Two parents take their own lives two years after the suicide of their only daughter. A chain of deaths which today are news stories coming from Piedmont and which take root in one of the most terrible and difficult family secrets to face, even today in the third millennium. It all stems from sexual abuse experienced in childhood and kept in secret by Chiara, a child who then becomes a teenager and then a young woman, studying medicine and preparing for her adult life. It is at that moment that the traumatic memory is reactivated and generates panic attacks and pain, such that it becomes incompatible with the ability to survive it.. It is for this reason that Chiara, at the age of 28, took her own life, despite being a young woman full of dreams, desires and hopes, however killed by an uncontainable pain. The girl’s plight was discovered by her parents by reading a diary left open almost by chance.
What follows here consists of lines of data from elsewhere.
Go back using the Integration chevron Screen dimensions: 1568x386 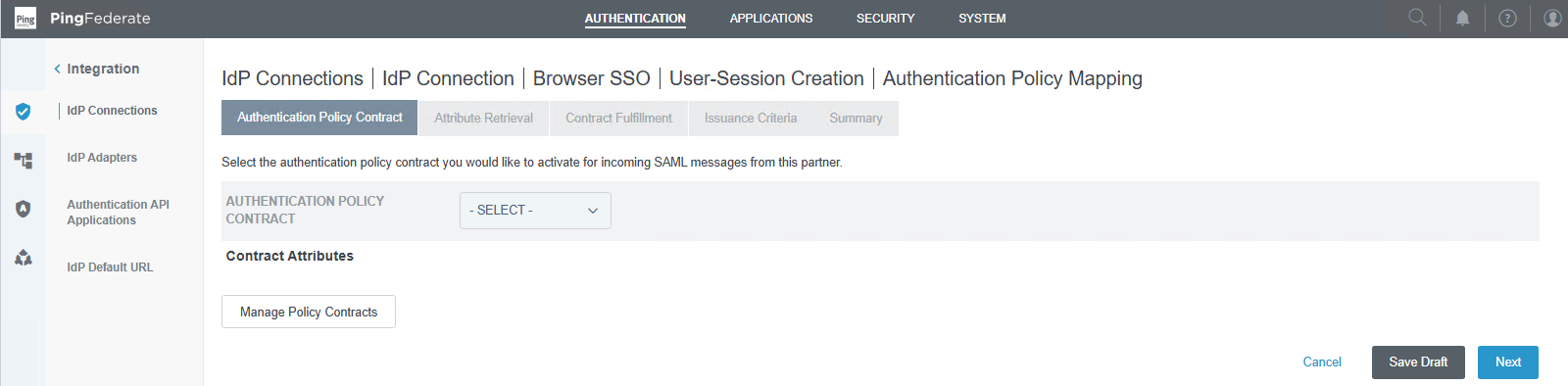(x=58, y=69)
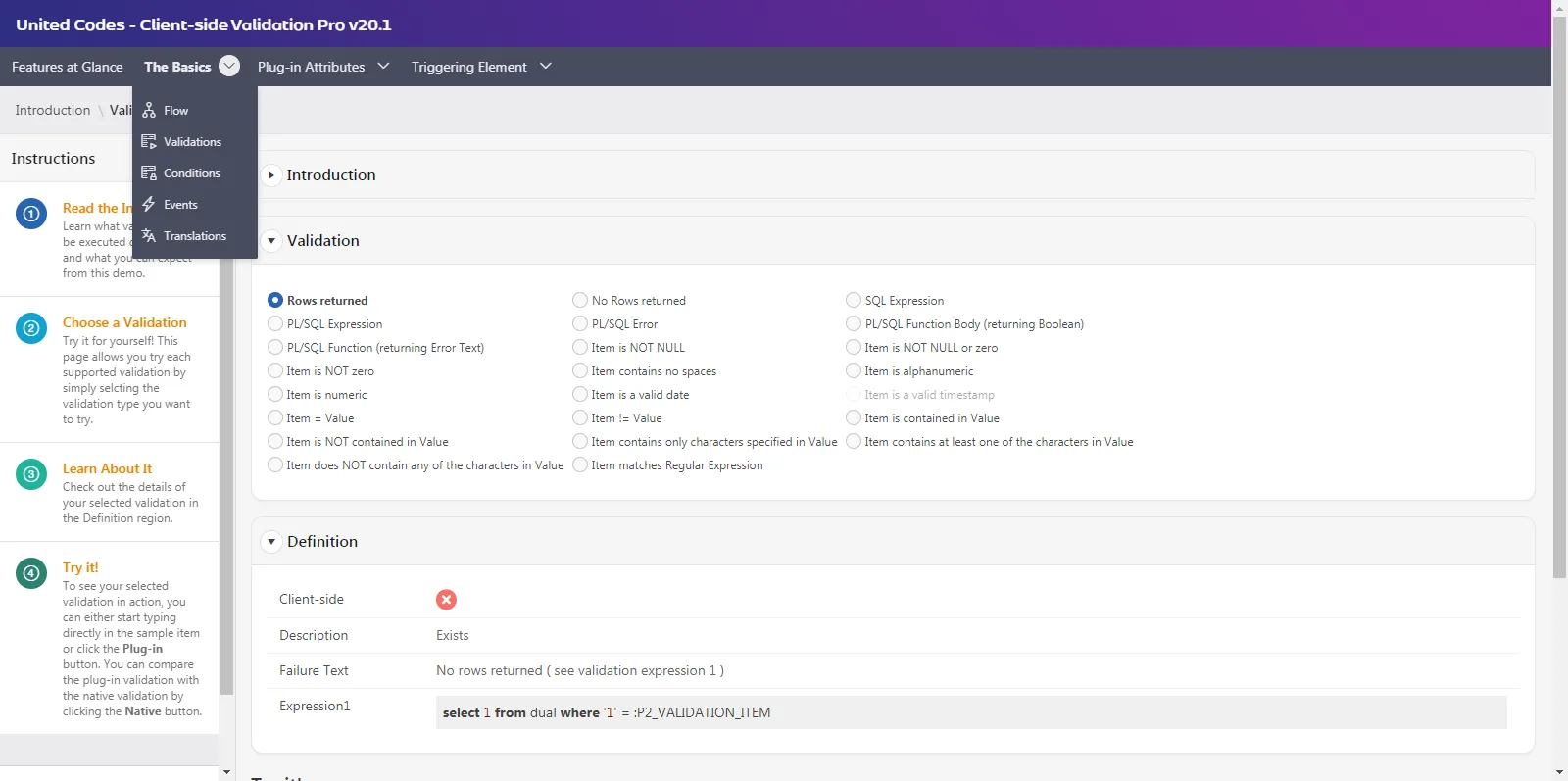This screenshot has width=1568, height=781.
Task: Collapse the Definition region
Action: click(x=271, y=542)
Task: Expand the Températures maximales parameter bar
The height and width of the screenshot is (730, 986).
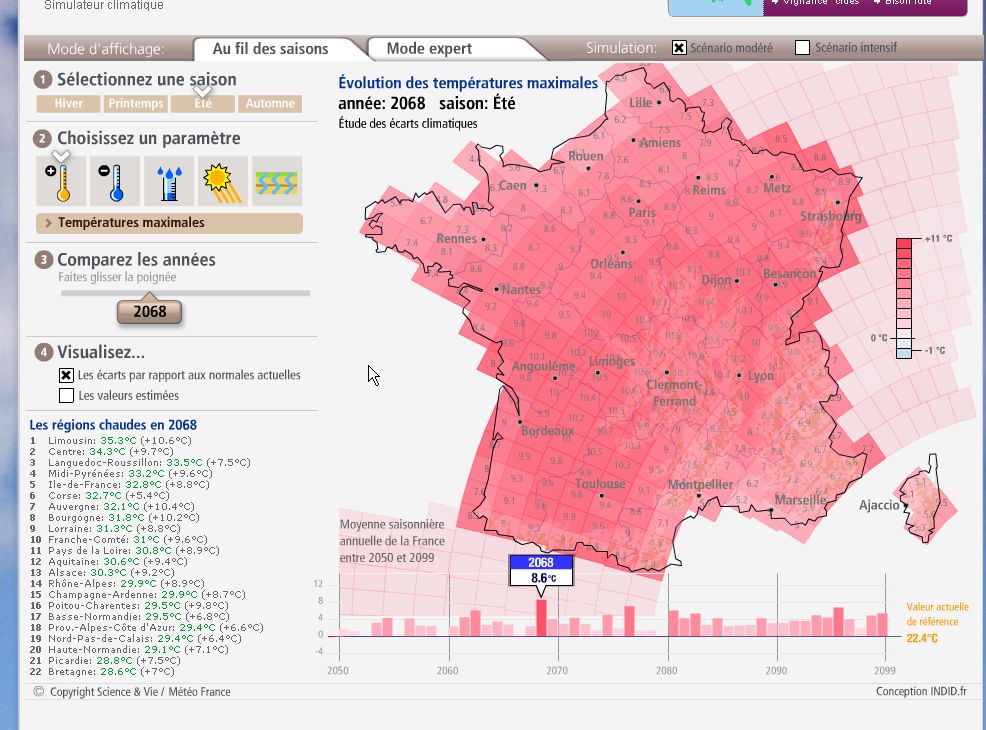Action: [169, 223]
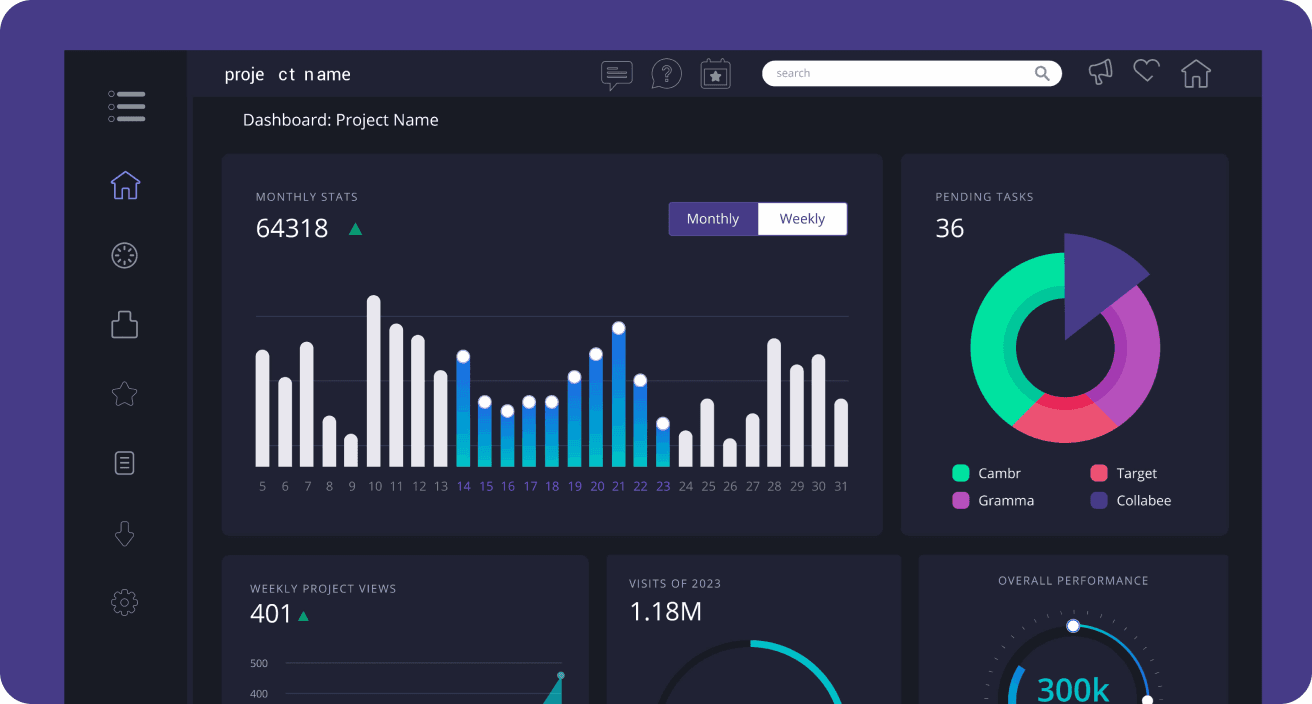
Task: Click the project name logo text
Action: 288,73
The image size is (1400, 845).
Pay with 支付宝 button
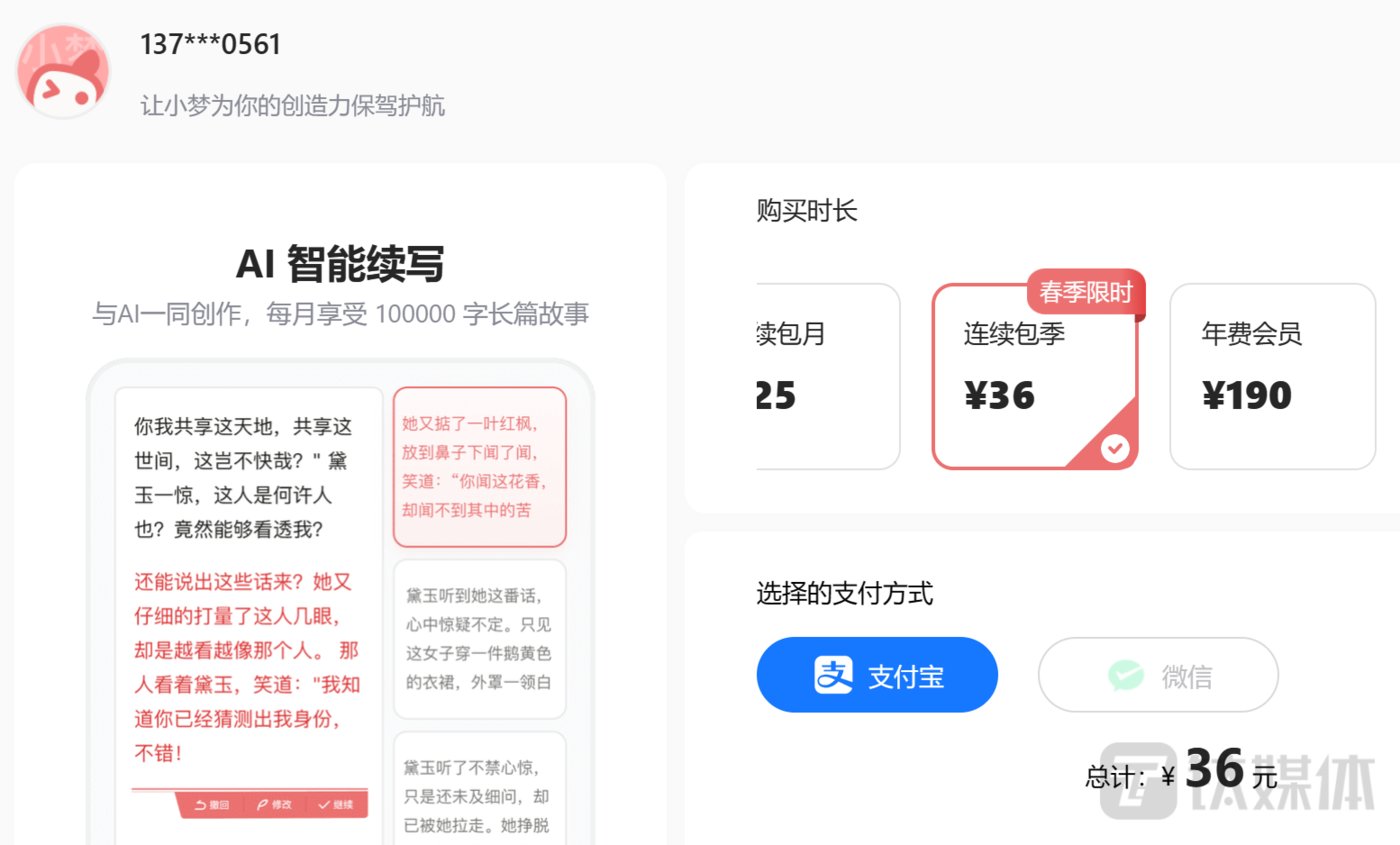click(877, 675)
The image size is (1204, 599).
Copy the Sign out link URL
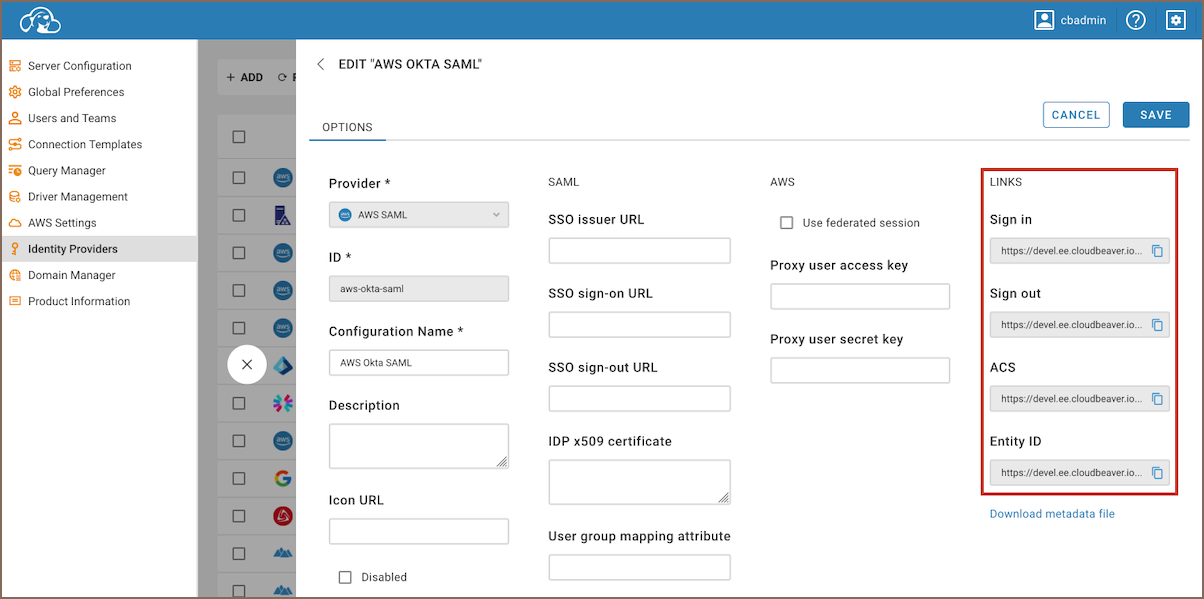[1157, 325]
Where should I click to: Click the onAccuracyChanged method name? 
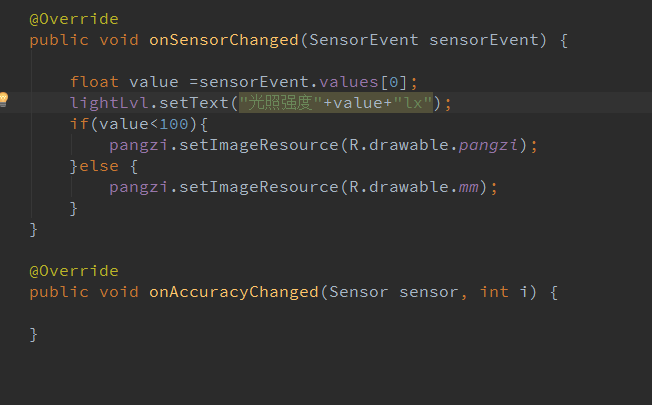tap(234, 292)

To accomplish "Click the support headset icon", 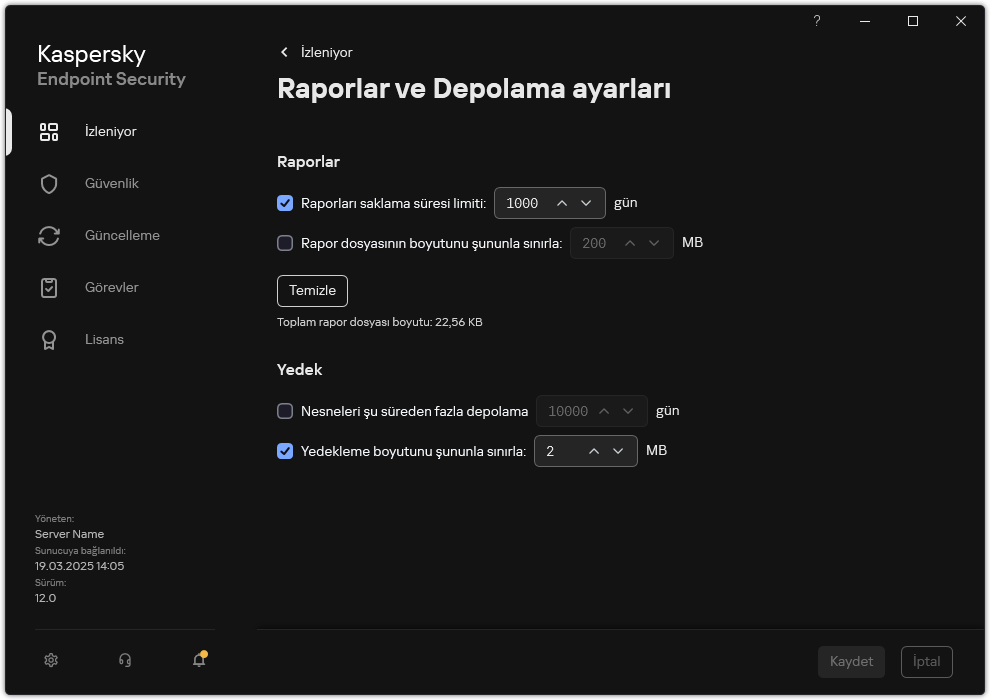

Sexual abuse is a shadow on the heart. It can stay there all your life and become a burden with which, almost always in silence, you learn to live. Or, it can suddenly transform from a shadow into darkness and obscure everything, remove light and cause one to fall into an abyss of pain from which it is difficult to emerge. Chiara herself had said to her parents: “Cancer would be better: I could remove that, but not this.” The story of sexual abuse suffered by Chiara has many points in common with many others of this nature: the abuse was perpetrated by a family member of the victim, now deceased. An unsuspecting person who, taking advantage of the closeness to the little girl and the trust enjoyed in the extended family, committed violence against her. Children who are victims of sexual abuse often grow up with an experience of impotence and guilt, their victimization, something that grows inside them – if not addressed with adequate therapy – sometimes affecting their emotional, affective, socio-relational skills . They couldn’t do anything to stop it, because no one – when you’re a child – provides you with the primary prevention strategy necessary in these cases, based on the three skills of “I say no, I run away, I run to tell someone”. Adults do not teach these three life-saving rules, because they fear that explaining what sexual abuse is to a child will scare him or make him distrustful of the adults around him. Instead, simply explaining all this to a child helps him/her to be competent in cases where someone makes him/her experience strong discomfort associated with the way he/she interacts with his/her body and sexually connotes relationships with him/her. In this specific case, a relative abused a little girl, no one noticed anything except the victim and her tormentor. So that abuse became a matter of “unspoken words” and hidden pain that suddenly erupted like a volcano with anxiety and panic attacks, insomnia and nightmares. Chiara had found good therapists who had supported her, but even professional help in her case was not enough to save her from that shadow on her heart that had become a monster that sucked her into its coils.
And now, the death of his parents reminds us that there are pains that are really difficult to survive. Which enter inside us and become woodworms that eat everything until they destroy us. As a therapist, however, I know how fundamental it is in cases like these to help those who read us to stop their thoughts. There are pains that seem insurmountable, but which can be overcome and transformed into something else. What makes us suffer cannot be erased, but we can learn to leave the past in the past, preventing it from becoming a tireless contaminate of our present to the point of making us believe that we have no right to the future. This is not the case, even when pain and anguish seem to be the only company in our days. And sexual victimization can transform us into “survivors” capable of putting the pieces back in their right place on the chessboard of their existence. Because being a victim of abuse doesn’t mean being on the wrong side of life. The victim almost always suffers because he feels trapped within his own victimization story. But that’s not the case: the only person truly trapped is the abuser. And this trap becomes a prison if those who suffer the abuse learn to report their abuser. For this to happen, however, we need to do prevention, raise awareness and learn to talk about topics that are so scary that they make us scared and therefore “mute”. “It is better not to talk about certain things”: this is, unfortunately, the thinking of the majority. But the terrible and painful story of Orbassano is there to tell us the exact opposite.